START Input for this task
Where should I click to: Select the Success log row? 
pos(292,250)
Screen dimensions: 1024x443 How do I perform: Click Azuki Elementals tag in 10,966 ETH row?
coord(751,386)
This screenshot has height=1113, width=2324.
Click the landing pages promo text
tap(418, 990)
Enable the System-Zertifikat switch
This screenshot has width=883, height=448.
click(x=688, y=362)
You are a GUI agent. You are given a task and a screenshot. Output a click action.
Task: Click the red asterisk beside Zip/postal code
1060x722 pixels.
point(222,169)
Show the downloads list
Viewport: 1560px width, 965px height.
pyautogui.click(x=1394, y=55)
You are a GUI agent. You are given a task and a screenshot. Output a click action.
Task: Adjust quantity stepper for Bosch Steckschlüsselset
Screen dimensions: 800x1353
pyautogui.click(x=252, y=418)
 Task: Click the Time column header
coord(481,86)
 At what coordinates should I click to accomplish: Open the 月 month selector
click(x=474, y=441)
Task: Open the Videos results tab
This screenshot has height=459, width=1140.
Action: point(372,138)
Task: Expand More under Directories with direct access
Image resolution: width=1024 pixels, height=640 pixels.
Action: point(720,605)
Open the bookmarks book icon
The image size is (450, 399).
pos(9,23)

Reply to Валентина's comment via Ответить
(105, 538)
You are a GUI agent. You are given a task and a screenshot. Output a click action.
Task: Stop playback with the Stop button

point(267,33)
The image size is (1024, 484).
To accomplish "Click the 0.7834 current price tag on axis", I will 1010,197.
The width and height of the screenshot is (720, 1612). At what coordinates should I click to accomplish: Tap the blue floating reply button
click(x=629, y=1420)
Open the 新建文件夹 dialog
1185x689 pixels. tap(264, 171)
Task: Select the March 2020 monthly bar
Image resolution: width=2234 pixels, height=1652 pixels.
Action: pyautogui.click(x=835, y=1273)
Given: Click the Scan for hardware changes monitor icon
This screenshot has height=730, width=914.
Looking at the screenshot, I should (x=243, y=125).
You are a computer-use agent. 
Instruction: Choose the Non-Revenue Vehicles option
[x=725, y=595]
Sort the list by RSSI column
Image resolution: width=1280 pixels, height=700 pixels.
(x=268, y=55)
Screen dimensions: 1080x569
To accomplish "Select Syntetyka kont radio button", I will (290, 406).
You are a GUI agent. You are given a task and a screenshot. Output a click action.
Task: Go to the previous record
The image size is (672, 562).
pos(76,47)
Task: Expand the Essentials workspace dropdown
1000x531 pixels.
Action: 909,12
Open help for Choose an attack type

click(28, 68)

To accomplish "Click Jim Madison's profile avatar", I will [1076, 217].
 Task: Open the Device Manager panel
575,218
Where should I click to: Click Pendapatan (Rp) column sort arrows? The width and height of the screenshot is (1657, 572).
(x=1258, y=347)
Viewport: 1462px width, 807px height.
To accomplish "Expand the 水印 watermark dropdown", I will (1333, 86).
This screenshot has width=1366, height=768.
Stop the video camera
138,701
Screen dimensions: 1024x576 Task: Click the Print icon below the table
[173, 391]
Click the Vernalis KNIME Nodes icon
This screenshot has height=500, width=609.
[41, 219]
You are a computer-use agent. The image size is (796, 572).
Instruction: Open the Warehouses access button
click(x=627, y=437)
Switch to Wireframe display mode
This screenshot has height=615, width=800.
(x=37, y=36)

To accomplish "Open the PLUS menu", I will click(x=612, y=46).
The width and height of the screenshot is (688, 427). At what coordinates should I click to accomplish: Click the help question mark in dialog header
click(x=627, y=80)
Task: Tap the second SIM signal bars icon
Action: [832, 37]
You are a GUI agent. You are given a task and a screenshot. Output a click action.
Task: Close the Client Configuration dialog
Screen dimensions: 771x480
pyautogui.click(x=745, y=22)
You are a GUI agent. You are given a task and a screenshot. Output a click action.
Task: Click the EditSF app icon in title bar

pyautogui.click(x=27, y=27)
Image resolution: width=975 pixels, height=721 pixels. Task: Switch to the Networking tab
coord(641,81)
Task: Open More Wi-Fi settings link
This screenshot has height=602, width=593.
END Input for this task
## Task brief
Wherever the word "will" appears in the data, return the whole line.

## Exercise output
To accomplish "Click the 0.7834 current price tag on axis", I will 1010,197.
To accomplish "Select Syntetyka kont radio button", I will (290, 406).
To accomplish "Click Jim Madison's profile avatar", I will [1076, 217].
To accomplish "Expand the 水印 watermark dropdown", I will (1333, 86).
To accomplish "Open the PLUS menu", I will click(x=612, y=46).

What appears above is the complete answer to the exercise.